A video recorder may, of course, be used to infringe the rights of a movie copyright holder, just as a photocopy machine may be used to infringe the copyright in printed material. Indeed, a video recorder is no different than a tape recorder or a CD burner: Any machine that copies stuff can also be used to copy stuff illegally. And if we’re honest, we will admit that those who manufacture and sell these machines undoubtedly know that many of their buyers will use the machines—a CD burner, say—to violate the nation’s copyright laws. At the same time, however, these machines may also be used for many lawful purposes. A VCR may play a film rented or purchased at Blockbuster, a use that does not violate the law. Copiers do a lot of perfectly legal copying. The Supreme Court in the Sony case balanced these competing concerns by reasoning that the mere capacity of a machine to facilitate illegal copying could not, standing alone, make the sale of that machine a contributory infringement.
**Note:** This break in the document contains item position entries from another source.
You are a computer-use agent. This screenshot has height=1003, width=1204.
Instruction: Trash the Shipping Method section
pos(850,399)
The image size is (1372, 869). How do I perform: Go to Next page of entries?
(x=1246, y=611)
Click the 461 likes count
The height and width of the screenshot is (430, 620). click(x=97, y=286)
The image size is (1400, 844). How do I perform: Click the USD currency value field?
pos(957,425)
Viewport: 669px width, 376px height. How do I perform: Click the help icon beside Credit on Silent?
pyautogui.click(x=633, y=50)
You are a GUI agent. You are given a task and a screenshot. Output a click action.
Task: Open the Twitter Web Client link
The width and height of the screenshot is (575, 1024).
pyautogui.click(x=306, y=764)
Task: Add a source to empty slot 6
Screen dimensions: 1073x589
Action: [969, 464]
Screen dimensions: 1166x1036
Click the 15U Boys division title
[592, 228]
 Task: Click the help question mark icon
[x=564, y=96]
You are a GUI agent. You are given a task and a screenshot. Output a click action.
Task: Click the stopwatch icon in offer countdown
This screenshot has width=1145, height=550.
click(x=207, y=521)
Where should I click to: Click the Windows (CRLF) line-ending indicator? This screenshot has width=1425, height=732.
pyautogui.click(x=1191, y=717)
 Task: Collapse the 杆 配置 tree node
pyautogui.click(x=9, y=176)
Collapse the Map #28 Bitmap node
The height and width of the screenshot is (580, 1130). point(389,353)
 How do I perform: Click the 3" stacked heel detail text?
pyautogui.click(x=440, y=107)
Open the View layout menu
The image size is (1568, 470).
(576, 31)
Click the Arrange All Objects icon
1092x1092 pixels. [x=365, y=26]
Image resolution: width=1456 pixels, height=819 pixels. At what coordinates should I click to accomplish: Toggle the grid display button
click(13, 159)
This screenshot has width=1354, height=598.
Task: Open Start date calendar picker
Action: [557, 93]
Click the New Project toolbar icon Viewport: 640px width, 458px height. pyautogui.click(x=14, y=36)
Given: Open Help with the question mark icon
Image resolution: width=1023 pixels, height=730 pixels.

In a key passage, the court stated that the machine “need merely be capable of substantial non-infringing uses.”

Now try to translate this logic into the realm of peer-to-peer file-swapping services, and go figure. Grokster claims that its software is capable of innocent use and that it is a decentralized sharing system; Grokster has no direct knowledge of specific copyright rip-offs. The moral, political, economic, and legal question is whether our society ought to accept this defense.

We might start with an honesty check. Whatever Grokster says, everyone knows that software such as Grokster’s is overwhelmingly used to traffic copyrighted material. We can quibble over the percentages, but does anyone really doubt that almost all the stuff the swappers swap is owned by others? The music owners in the Grokster suit allege that 90 percent of the files shared in peer-to-peer systems is copyrighted. The technical nuance that Napster involved a central server while Grokster does not rings pretty hollow to someone who merely believes in getting paid for the use of his or her property.

Which is probably why the Supreme Court took this case, and undoubtedly why Congress is considering its new bill. This issue is more complicated than simple theft, more nuanced than claims to airspace, and too urgent to simply allow the markets to sort it all out. This is a case in which the court needs to speak with its best voice, to the culture as well as to the lawyers, helping us strike the right balance between the wide-open cyberspace that we love for all its intellectual and entrepreneurial freedom and the elemental insight of the framers of the Constitution that those who wish to make a life from creativity and invention need and deserve the rule of law.